でも、その赤道面と交差する角度を地球の内部に潜って測ることができません。
ことほど左様に、これまでの「伊能忠敬本」などは、「伊能勘解由」が隠居後に学んだ天文暦学の内容や、その知見を活用した天体観測という伊能勘解由自身が自分を褒めてやりたいと思っていた肝心要の部分を棚に上げて、
「どこどこで、かくかくしかじかの足跡を残した」とか、
「伊能図の種類とその特徴」とか、
「伊能忠敬の人物像」
というような面だけを紹介していたきらいがあるように当サイトの管理者は感じて歯がゆい思いをしていました。
そこで、当サイトでは、これまでの「伊能忠敬」ではなく、敢えて隠居後に「伊能勘解由」と改名していたシニア時代に行った測量の肝心かなめの部分である天体観測などの科学的アプローチの側面に的に絞って、その実態を浅学ではありますが紹介することにしました。
令和二年 秋 サイト管理者
最近(2021/5/5)のトピックス
最近、伊能忠敬を扱った新刊文庫本「伊能忠敬の日本地図(渡辺一郎著)」が河出書房新社から発行されたので入手しました。伊能図完成・幕府への上呈(文政4年<1821>)から今年(西暦2018年)は200年目という記念の年にあたることから、著者は生前から今年の発行を意図して原稿を執筆していたそうです。
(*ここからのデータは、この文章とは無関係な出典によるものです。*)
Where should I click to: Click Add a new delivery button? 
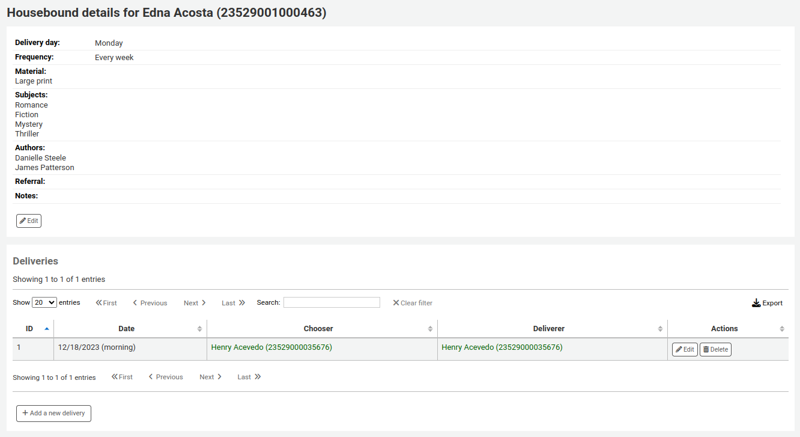[53, 414]
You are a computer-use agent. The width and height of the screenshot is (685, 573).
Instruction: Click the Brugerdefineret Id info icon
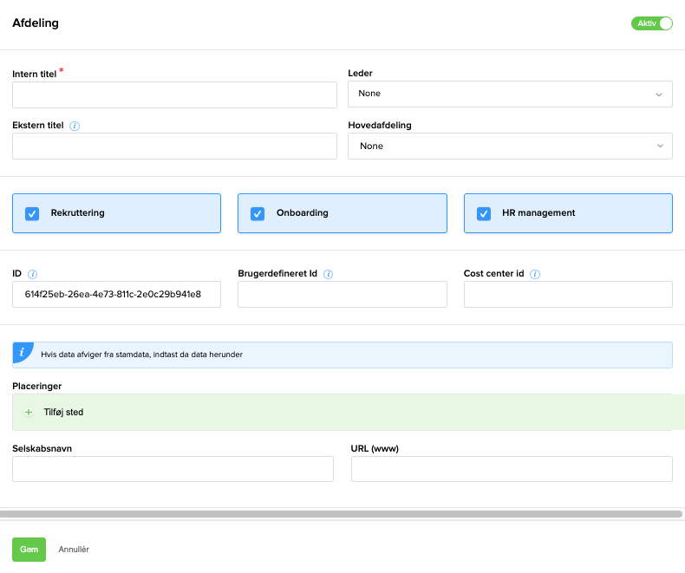pyautogui.click(x=328, y=274)
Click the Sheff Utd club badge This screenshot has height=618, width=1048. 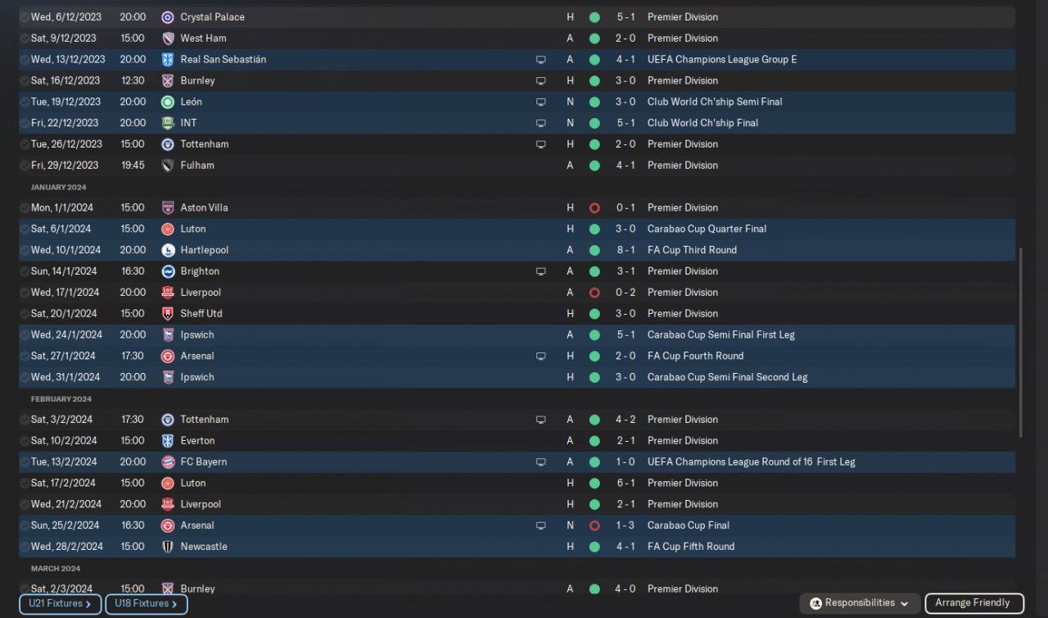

残念ながら、昨年の6月末にお亡くなりになったので、遺作となってしまった。
本書は、20年ほど前に発行された「図説 伊能忠敬の地図をよむ」を底本にしつつ、著者の「伊能図探検と発見の旅」を新たに書き下ろして収録したもので、伊能忠敬・伊能測量・伊能図への入門書として手頃な図書になっているようです。
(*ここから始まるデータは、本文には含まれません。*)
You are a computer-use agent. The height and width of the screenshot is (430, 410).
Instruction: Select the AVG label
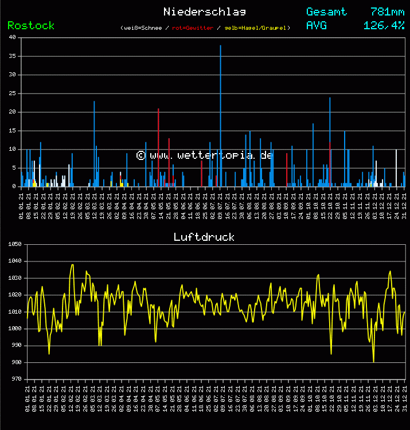click(x=317, y=25)
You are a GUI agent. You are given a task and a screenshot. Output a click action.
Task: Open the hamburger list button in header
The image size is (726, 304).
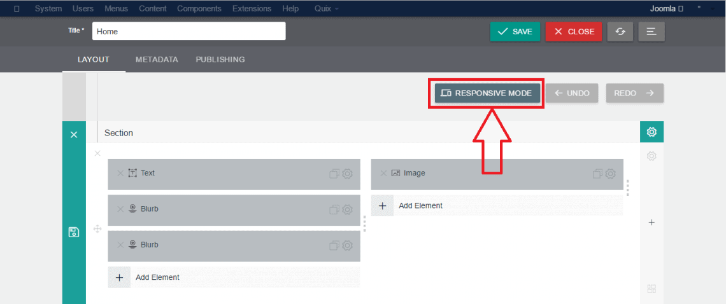[x=651, y=32]
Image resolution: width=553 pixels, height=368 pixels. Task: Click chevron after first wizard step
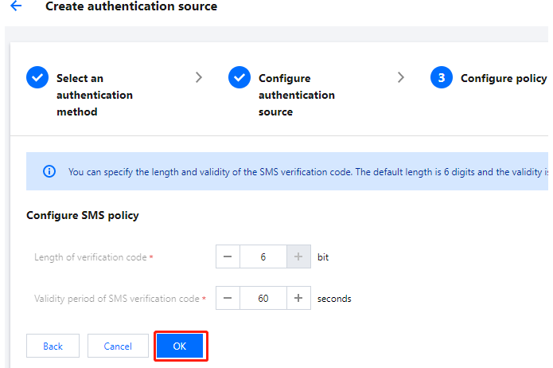pos(199,77)
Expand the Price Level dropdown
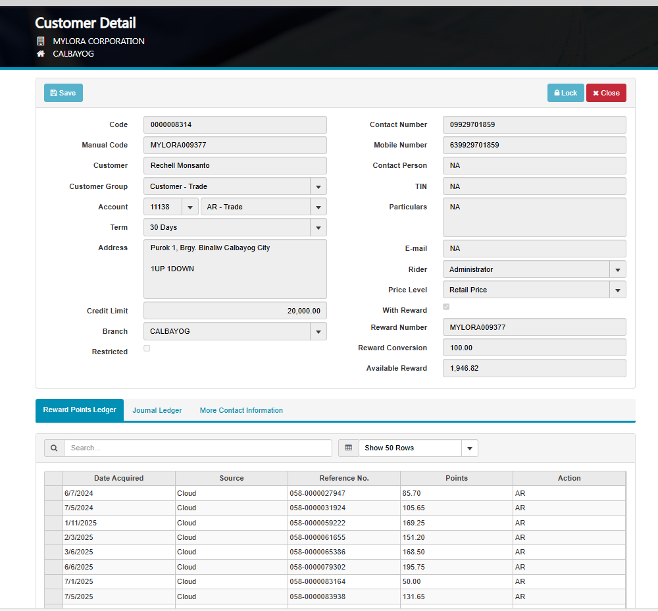Image resolution: width=658 pixels, height=611 pixels. tap(617, 290)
このサイトの管理人は、実はこの図書の著者の弟子でもあるので、勝手ながら、忌憚のない感想を、以下述べてみたい。
「途方もない実測地図!」と、この図書の帯には刷られている。その文言の説明を「幕末になって西洋文明が急速に流入し世の中が一変する。実測図でなければ、もはや地図とは呼べないことになる」と本文では説明しているが、どうも、イマイチ、説明に具体性がなく曖昧のように小生は感じました。
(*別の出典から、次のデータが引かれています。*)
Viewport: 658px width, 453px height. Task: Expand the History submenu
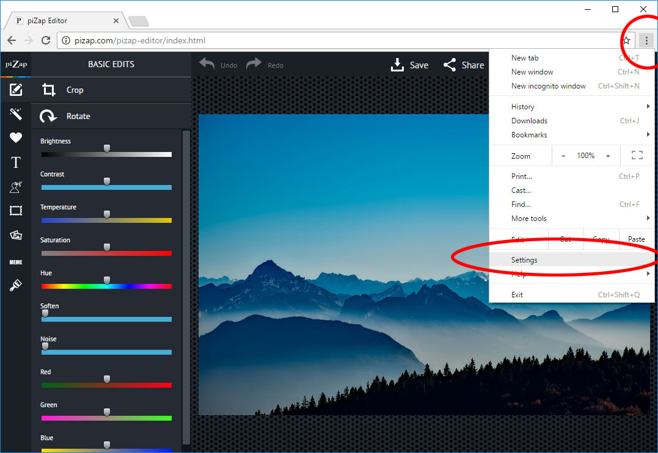click(523, 107)
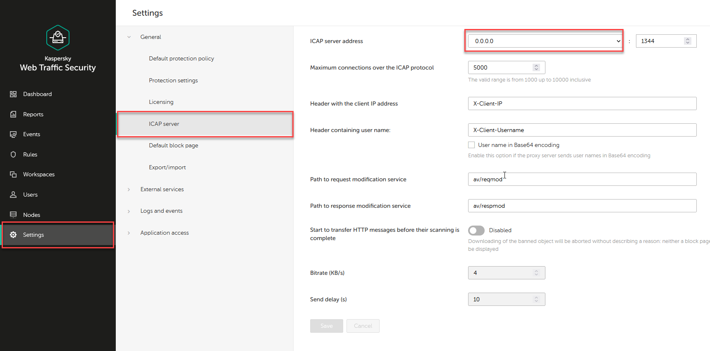Toggle HTTP transfer before scanning switch
This screenshot has width=710, height=351.
click(476, 230)
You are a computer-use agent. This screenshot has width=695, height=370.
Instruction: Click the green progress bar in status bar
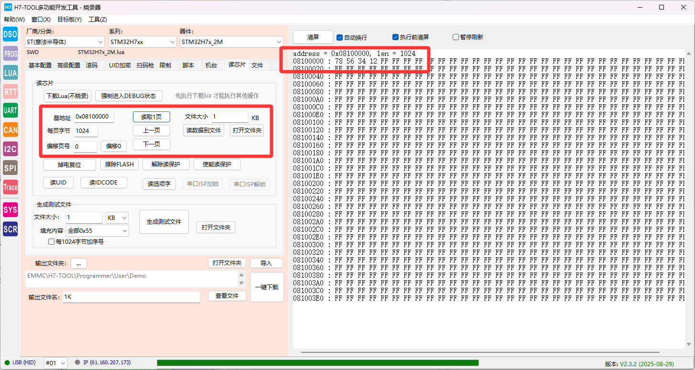click(317, 363)
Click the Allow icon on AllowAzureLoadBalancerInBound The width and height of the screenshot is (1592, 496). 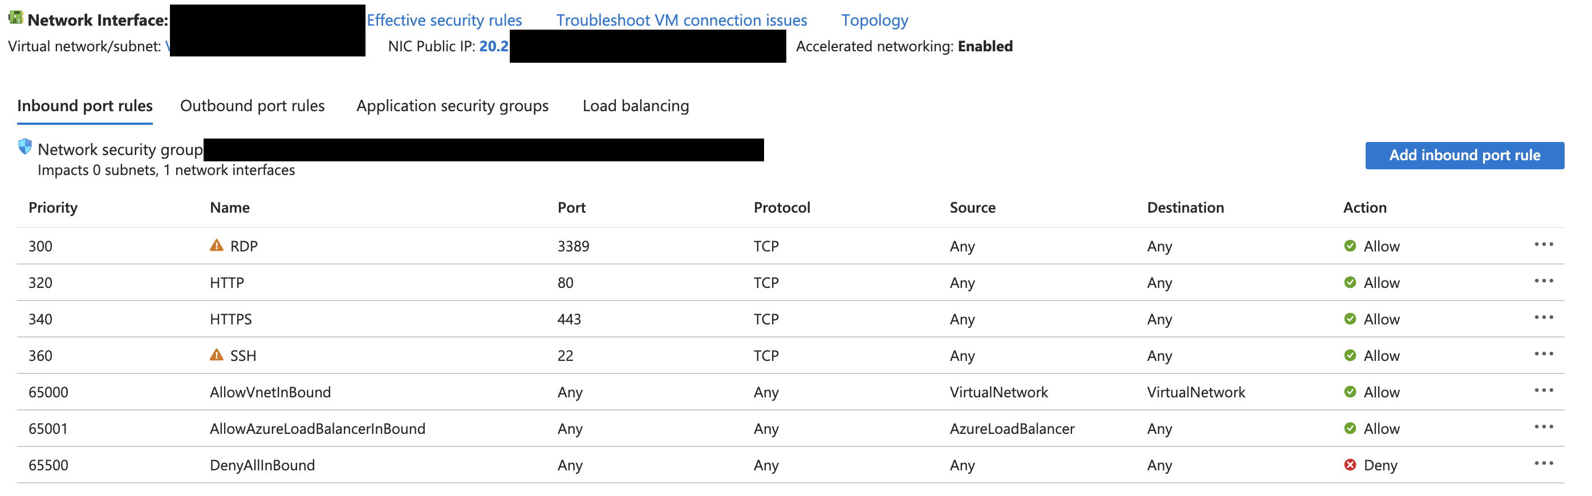1350,427
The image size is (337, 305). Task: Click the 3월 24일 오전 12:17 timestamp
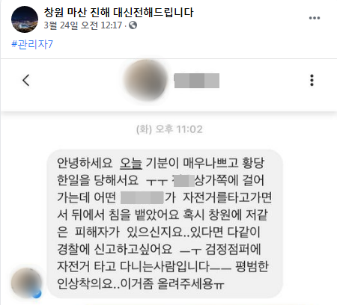click(x=83, y=25)
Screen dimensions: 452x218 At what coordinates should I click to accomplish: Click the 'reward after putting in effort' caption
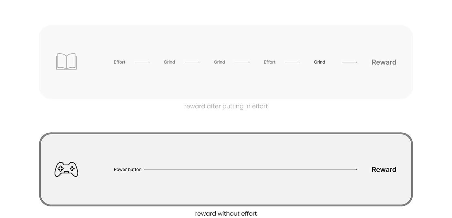pyautogui.click(x=226, y=106)
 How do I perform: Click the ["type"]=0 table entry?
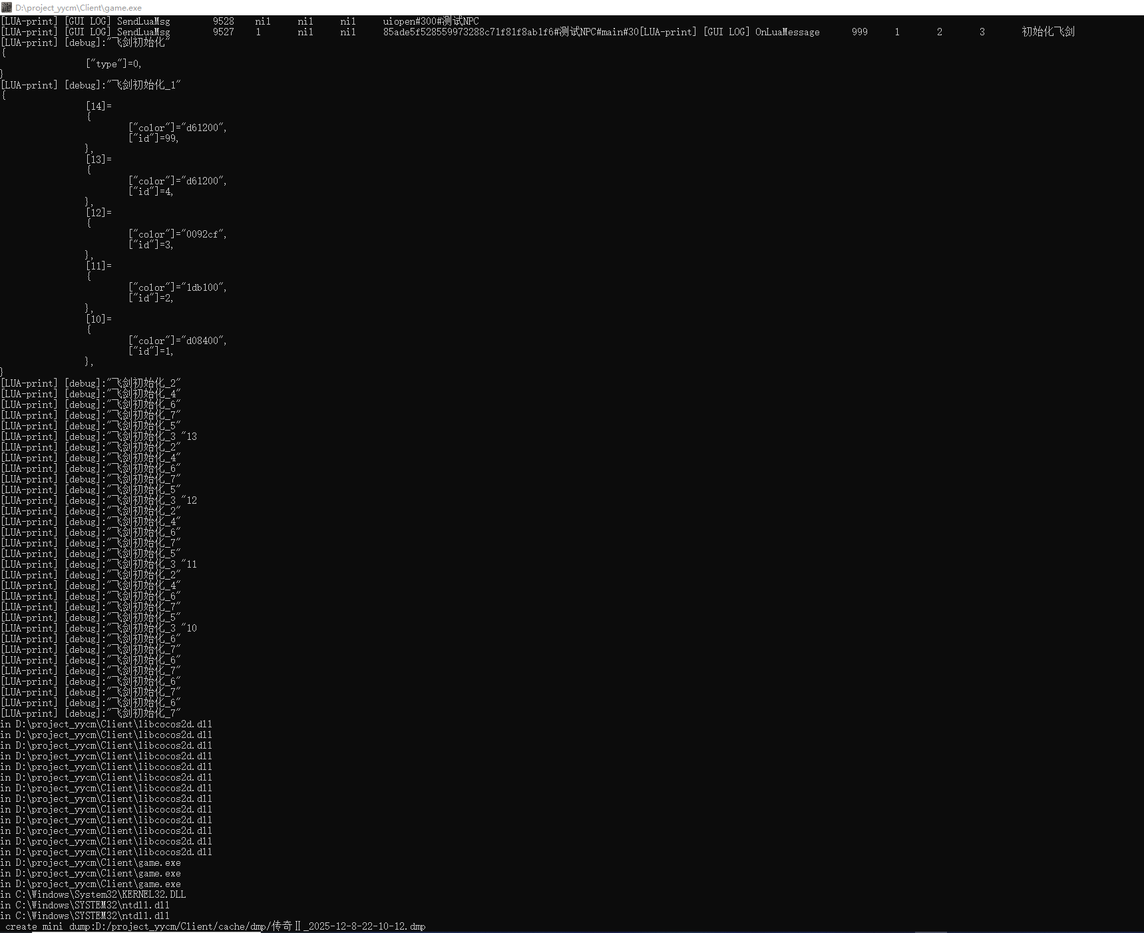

実は、測量日記第一巻に、伊能忠敬は、伊能測量の特徴を幕府に説明する段階で、幕府役人でさえも気付いていなかった地図つくりの基本のキを、次のように既に説明しているのです。
「地図を精しく認め候術の第一は、北極出地度、第二は方位に御座候」
と。
地図に対するこの捉え方は、天文暦学を学んでいた忠敬だからこその科学的認識であって、「日本列島だけの途方もなく精密な姿かたちをした地図を目指したのではなく、“地球上における日本列島の在り様”を図にしたものが地図(地球の文様図)の本質」である、ということを認識していたからだろうと思うのです。
“地球上における日本列島の在り様” とは、少なくとも緯度情報(北極出地度)が盛り込まれており、緯度一度の距離が分かっていれば、球体である地球の大きさが分かるのですから、球体である地球のどの部分に日本列島がどのような形で存在するのかがはっきりするのです。
そのことによって、正しい暦が作れることになるわけです。そのような狙いで蝦夷地の伊能測量が始まり、その延長で全国測量にまで発展したのでしょう。
途方もない実測地図!とは、天体観測という科学的実測方法を全国レベルで採用したことが功を奏して、地球上のどの位置にどんな形の日本列島が位置づけられるかが分かるような地球図を描くことが可能なほどの実測地図であった、ということでなければなりません。だからこそ、シーボルトは世界地図上に日本列島を描き込むことができたのであり、その世界地図を利用したペルー提督が日本に来ることが出来、そのことによって日本の夜明けをを導くことになったという意義が伊能図にはあるということなのです。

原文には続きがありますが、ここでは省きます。